Case Study 9.2: University of Texas, Austin, and Texas A&M International University—Captioning Workflows
In “Accessibility of Content in Institutional Repositories,” Colleen Lyon and Nerissa Lindsey recount strategies they pursued when working to improve the accessibility of media materials in their respective IRs.
Based at the University of Texas (UT) at Austin, Lyon began examining the accessibility of media materials in Texas ScholarWorks with assistance from a student at the university’s iSchool. After examining options for generating captions, Lyon and her team concluded that doing this work manually was too time-consuming to sustain going forward. They, therefore, requested $20,000 from UT Libraries to caption approximately 1,300 library-generated A/V materials. Upon receiving funding, they outsourced captioning work to on-campus media services.
The captioning project took approximately six to nine months to complete with additional time to upload captions and transcripts individually to the institutional repository. Subsequently, the ScholarWorks team shifted its policies to require captions and transcripts for all new deposits. Prior to receiving submissions, they actively point faculty, staff, and students to UT’s automated transcription tool and advise planning for transcription and captioning work from the beginning of media projects. The library’s event-planning group also builds in time and expense for captioning and transcription work when electing to record and deposit videos in the repository.
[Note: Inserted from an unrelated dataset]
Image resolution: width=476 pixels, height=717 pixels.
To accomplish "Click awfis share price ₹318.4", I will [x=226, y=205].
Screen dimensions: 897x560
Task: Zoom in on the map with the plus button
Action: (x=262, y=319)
ScholarWorks staff also began discussions with the UT Austin Graduate School about ensuring the accessibility of ETDs and supplementary files deposited by graduate students.
For examples of captioned videos in Texas ScholarWorks, see the Clifford Antone Lecture Series or Team Mission-Aransas – by the Reserve.
While previously based at Texas A&M International University (TAMIU), Nerissa Lindsey took on a similar captioning project for the TAMIU DSpace Repository. This work began with support from the Office of Information Technology (OIT), which began paying to have its media captioned by Rev.com at a rate of approximately $1 per minute. After completing captions, Rev sent SRT and TXT files to OIT, where a student used Submerge software to merge the SRT file with the MP4. The completed video files and transcripts were then sent to the library to be uploaded to the repository.
After this initial foray into captioning, the library funded captioning of archival videos in its International Bank of Commerce Keynote Speaker Series. The ultimate goal will be to caption all videos in the repository as funding is available.
Lyon’s and Lindsey’s projects underline questions to consider when initiating media accessibility projects:
- Which materials need remediation? How many items, and what type(s) of remediation work is needed?
- What tools are available to automatically or manually produce captions? Is it more cost-effective to do this work in-house or to outsource?
- What funds are available to support this work, and how much time can staff and students allocate to it?
- What units on campus might support this project with funds, expertise, or labor?
- What system constraints must be navigated to complete this project?
- How can policies be adjusted to ensure accessibility of all new deposits?